### What is being asked
All lines before the one containing "You are a computer-use agent. Image", plus that line itself, are to be printed exactly as they appear below.

### Raw data
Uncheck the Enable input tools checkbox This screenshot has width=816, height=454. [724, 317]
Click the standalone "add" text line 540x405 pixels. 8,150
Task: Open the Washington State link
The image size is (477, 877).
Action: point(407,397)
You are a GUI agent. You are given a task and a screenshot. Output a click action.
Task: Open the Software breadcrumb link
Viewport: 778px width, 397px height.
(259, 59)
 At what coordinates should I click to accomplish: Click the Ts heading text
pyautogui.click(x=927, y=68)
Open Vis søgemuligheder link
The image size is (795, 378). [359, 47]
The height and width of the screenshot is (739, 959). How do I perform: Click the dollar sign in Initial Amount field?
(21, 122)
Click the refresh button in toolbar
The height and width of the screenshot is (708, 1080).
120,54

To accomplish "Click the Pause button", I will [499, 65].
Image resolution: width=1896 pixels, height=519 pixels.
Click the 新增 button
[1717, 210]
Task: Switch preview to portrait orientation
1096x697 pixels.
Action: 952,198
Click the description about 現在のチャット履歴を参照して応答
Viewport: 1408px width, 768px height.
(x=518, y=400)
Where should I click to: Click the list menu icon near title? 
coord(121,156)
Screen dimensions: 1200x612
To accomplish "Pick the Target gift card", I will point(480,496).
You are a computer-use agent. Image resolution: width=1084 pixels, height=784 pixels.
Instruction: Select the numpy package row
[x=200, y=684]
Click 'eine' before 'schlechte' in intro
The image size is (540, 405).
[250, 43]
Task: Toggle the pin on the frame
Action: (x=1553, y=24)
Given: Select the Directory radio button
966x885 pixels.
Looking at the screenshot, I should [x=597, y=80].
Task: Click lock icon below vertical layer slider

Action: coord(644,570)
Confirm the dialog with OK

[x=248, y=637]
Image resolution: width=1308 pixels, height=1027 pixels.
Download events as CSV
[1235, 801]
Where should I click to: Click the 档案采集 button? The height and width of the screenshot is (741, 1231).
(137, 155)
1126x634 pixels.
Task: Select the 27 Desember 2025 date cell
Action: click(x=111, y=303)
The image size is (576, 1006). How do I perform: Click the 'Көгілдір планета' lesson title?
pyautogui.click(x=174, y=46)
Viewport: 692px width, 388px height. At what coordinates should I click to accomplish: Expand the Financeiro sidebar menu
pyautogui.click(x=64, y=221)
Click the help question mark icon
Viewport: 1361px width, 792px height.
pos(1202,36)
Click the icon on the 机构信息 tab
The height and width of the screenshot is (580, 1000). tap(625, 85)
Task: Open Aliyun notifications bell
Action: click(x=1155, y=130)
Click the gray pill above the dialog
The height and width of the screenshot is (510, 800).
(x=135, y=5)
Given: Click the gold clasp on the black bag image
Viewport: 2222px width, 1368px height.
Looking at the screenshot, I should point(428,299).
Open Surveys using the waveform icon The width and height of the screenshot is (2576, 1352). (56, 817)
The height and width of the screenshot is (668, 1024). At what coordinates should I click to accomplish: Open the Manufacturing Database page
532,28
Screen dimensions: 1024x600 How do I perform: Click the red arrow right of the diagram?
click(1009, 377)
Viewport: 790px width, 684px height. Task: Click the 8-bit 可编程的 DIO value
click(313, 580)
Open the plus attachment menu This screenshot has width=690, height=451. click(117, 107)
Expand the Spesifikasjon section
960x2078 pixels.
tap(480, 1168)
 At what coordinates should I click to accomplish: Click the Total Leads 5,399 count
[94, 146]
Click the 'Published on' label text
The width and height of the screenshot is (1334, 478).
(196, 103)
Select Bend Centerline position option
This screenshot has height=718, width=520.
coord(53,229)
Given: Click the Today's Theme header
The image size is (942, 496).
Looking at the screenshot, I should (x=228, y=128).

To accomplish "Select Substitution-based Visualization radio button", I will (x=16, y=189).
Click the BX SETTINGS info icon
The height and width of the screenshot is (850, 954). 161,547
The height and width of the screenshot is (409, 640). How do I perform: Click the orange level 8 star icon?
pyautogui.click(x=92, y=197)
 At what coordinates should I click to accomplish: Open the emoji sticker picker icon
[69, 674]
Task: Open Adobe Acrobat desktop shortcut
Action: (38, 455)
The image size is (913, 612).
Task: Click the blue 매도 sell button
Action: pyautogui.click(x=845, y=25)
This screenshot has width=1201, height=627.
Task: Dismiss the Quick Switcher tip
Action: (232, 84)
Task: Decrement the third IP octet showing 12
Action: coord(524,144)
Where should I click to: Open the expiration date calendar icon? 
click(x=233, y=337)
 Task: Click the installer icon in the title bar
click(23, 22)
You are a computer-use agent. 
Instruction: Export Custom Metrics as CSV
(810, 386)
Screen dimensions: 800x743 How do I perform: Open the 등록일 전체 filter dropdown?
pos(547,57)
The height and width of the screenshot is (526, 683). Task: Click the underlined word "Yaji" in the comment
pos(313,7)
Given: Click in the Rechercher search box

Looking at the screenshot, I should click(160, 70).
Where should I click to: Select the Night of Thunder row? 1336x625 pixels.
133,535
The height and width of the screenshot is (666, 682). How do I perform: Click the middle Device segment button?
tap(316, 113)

### Response for this exercise
Uncheck the Enable input tools checkbox This screenshot has width=816, height=454. [724, 317]
Click the standalone "add" text line 540x405 pixels. 8,150
Task: Open the Washington State link
The image size is (477, 877).
Action: point(407,397)
You are a GUI agent. You are given a task and a screenshot. Output a click action.
Task: Open the Software breadcrumb link
Viewport: 778px width, 397px height.
(259, 59)
 At what coordinates should I click to accomplish: Click the Ts heading text
pyautogui.click(x=927, y=68)
Open Vis søgemuligheder link
The image size is (795, 378). [359, 47]
The height and width of the screenshot is (739, 959). How do I perform: Click the dollar sign in Initial Amount field?
(21, 122)
Click the refresh button in toolbar
The height and width of the screenshot is (708, 1080).
120,54

To accomplish "Click the Pause button", I will [499, 65].
Image resolution: width=1896 pixels, height=519 pixels.
Click the 新增 button
[1717, 210]
Task: Switch preview to portrait orientation
1096x697 pixels.
Action: 952,198
Click the description about 現在のチャット履歴を参照して応答
Viewport: 1408px width, 768px height.
(x=518, y=400)
Where should I click to: Click the list menu icon near title? 
coord(121,156)
Screen dimensions: 1200x612
To accomplish "Pick the Target gift card", I will point(480,496).
You are a computer-use agent. Image resolution: width=1084 pixels, height=784 pixels.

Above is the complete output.